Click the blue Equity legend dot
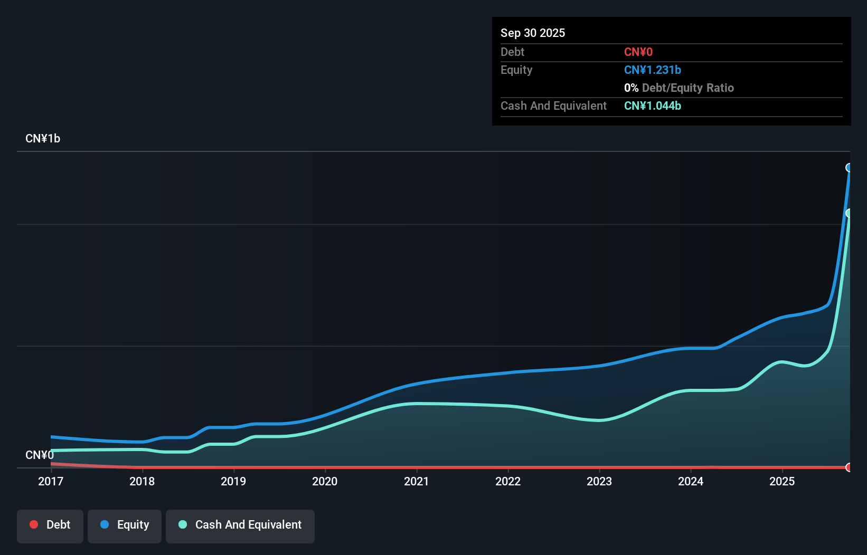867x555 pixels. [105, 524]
==
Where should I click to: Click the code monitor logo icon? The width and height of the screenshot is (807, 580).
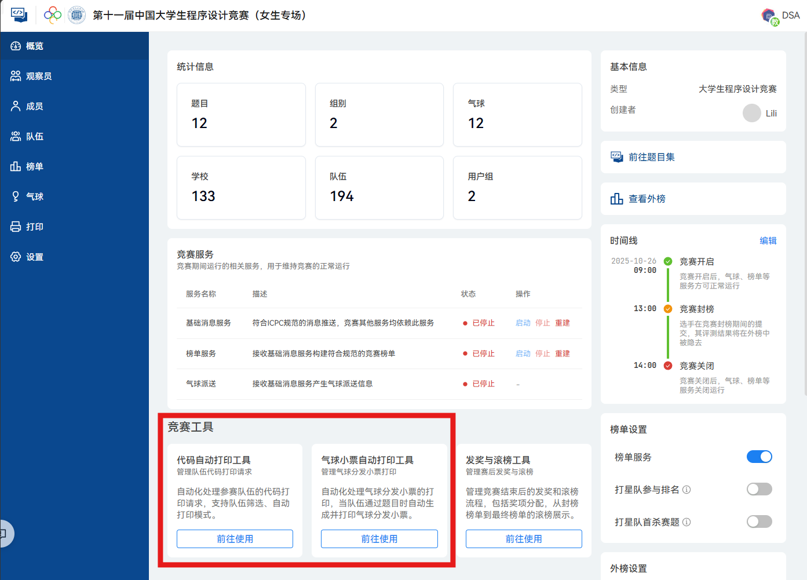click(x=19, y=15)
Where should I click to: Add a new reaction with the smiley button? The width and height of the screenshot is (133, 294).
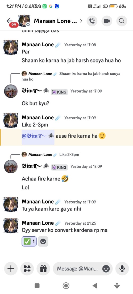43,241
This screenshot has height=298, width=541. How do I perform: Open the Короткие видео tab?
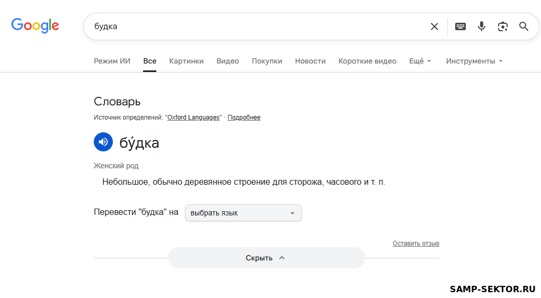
* * *
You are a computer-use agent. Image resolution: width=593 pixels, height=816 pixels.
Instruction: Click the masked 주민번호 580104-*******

#### PROMPT
What you return must be an exact retyping of the lines above starting at the line with "You are a computer-use" and ending at the line with "Instruction: Click the", and nothing besides.

#### ANSWER BOX
You are a computer-use agent. Image resolution: width=593 pixels, height=816 pixels.
Instruction: Click the masked 주민번호 580104-*******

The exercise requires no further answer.